Ejemplo de este desahogo fue el modo en que ofreció al PNV el tributo de unos presupuestos populares contra los cuales había debatido ferozmente haciéndolo pasar por un acto de sentido de Estado. Esa desfachatez le será muy necesaria, si hoy sale ungido presidente, para sobrellevar todos los demás tributos, los que tendrá que pagar a estos nuevos socios que hasta hace dos días eran golpistas involutivos y supremacistas, representantes de todo cuanto amenaza al régimen del 78 y a Europa.
Ayer, Sánchez comenzó a adaptarse a esta nueva correspondencia con el independentismo montaraz aboliendo los motivos por los cuales apoyó el 155 y señalando la única culpa en el Gobierno de Rajoy, como si en el bloque indepe no hubiera habido sino la mala suerte de no encontrar en Madrid un interlocutor a su altura.
Ahí, en ese momento, fue introducida España en el laboratorio del doctor Frankenstein, donde será sometida a unos experimentos de la que no sabemos muy bien con qué aspecto saldrá. Si es que sale.
El acierto parlamentario de Sánchez consistió en insistirle a Rajoy en que con su dimisión acababa la moción. Rebajaba así la impresión de que sólo le importa ser presidente a cualquier precio y trasladaba la iniciativa a Rajoy, como si la moción se la estuviera haciendo a sí mismo por su reticencia a aceptar su destino terminal.
AITOR ESTEBAN
Parecía el hombre de Johnny Cash que trae la lista con los nombres de los que van a morir o a vivir. Su situación, que era un inmenso homenaje a la capacidad de coacción nacionalista de la que iban a librarnos los nuevos partidos, le vino dada por las circunstancias, según él, y era casi accidental.
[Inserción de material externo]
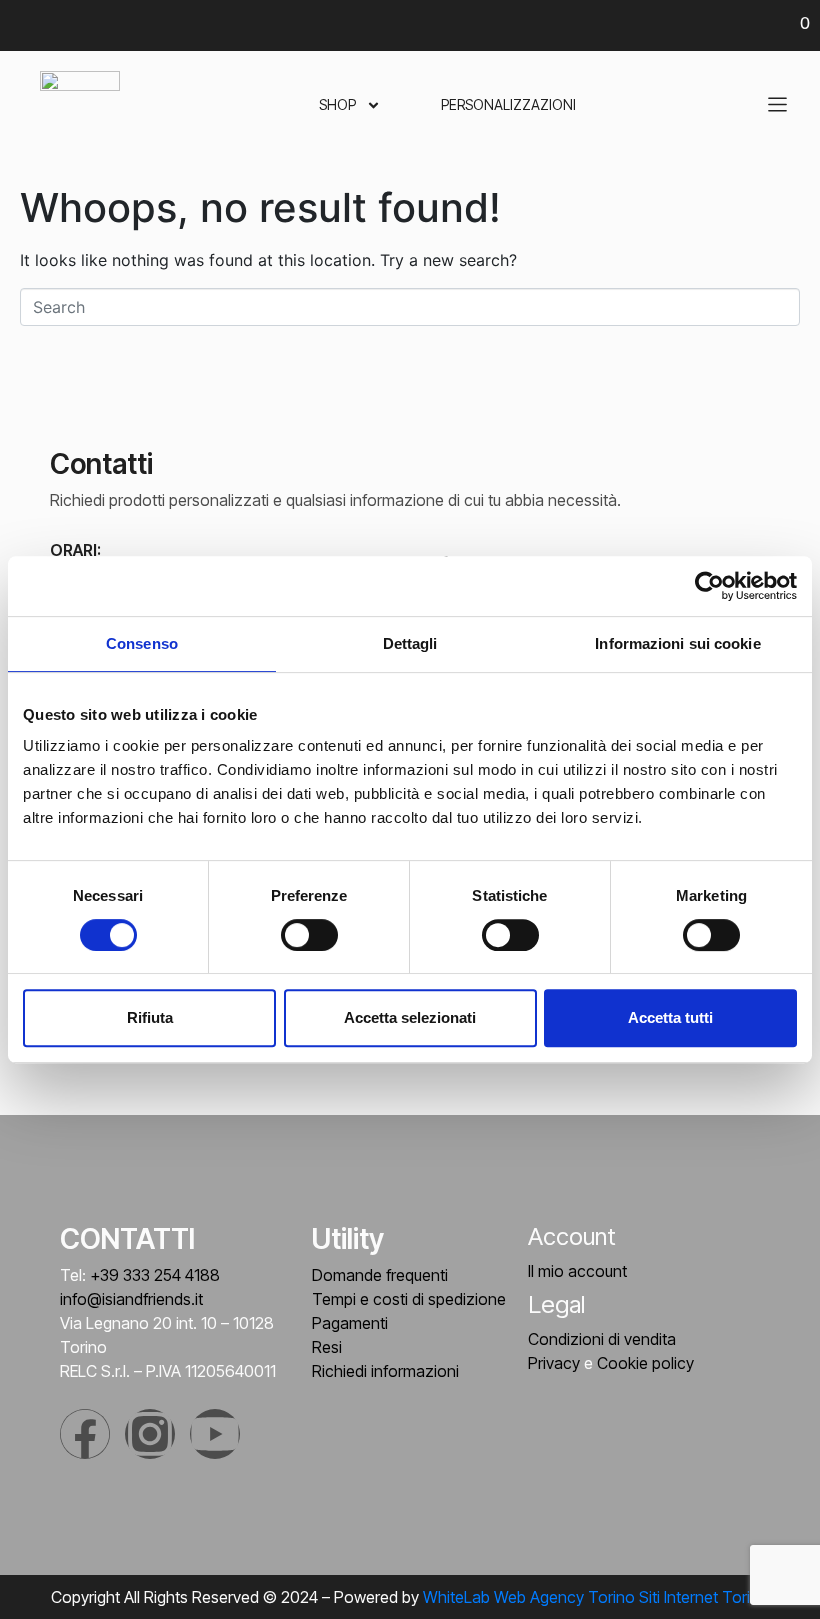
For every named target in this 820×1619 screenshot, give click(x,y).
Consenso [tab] (142, 643)
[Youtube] (215, 1434)
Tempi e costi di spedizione (409, 1299)
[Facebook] (85, 1434)
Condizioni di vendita (602, 1339)
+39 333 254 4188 (155, 1275)
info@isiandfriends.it (131, 1299)
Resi (327, 1347)
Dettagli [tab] (410, 643)
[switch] (309, 935)
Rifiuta (150, 1017)
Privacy (554, 1363)
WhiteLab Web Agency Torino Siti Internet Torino (596, 1597)
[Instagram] (150, 1434)
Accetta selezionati (410, 1017)
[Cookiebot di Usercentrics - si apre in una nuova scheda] (709, 586)
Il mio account (577, 1271)
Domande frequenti (380, 1275)
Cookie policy (645, 1363)
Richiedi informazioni (385, 1371)
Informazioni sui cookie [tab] (677, 643)
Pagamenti (350, 1323)
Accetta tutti (670, 1017)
Su intervención fue un resumen de la deliberación del sanedrín del PNV: los pros y los contras. Nos acusarán de complicidad con el corrupto o de agentes de la inestabilidad, pero de algo nos acusarán. Al final, la contorsión verbal para justificar el sí consistió en apelar a la ética –la que no impidió negociar los presupuestos– y en decir que era el remedio contra otro tipo de inestabilidad, la derivada de una larga agonía marianista trufada de sentencias demoledoras y de nuevas mociones. La agonía que Rajoy podría evitar amputándose a sí mismo como si él contuviera toda la gangrena.
INDEPES
Campuzano y Tardà. Era difícil no apreciar su euforia de dueños repentinos del cotarro. Ven una oportunidad de apoderarse del relato, de aprovechar una inesperada posición de fuerza y hasta de salvar, con su sola compañía, a Sánchez del gen franquista que envenenaría al PP y tendría horripilada a toda Europa. Es difícil saber quién se opondrá, a partir de ahora, a esta difamación colosal y a una asonada que jamás se replegó. Sánchez puede hasta levantar una sociedad civil que acaba de acostumbrarse a defender a España y al 78.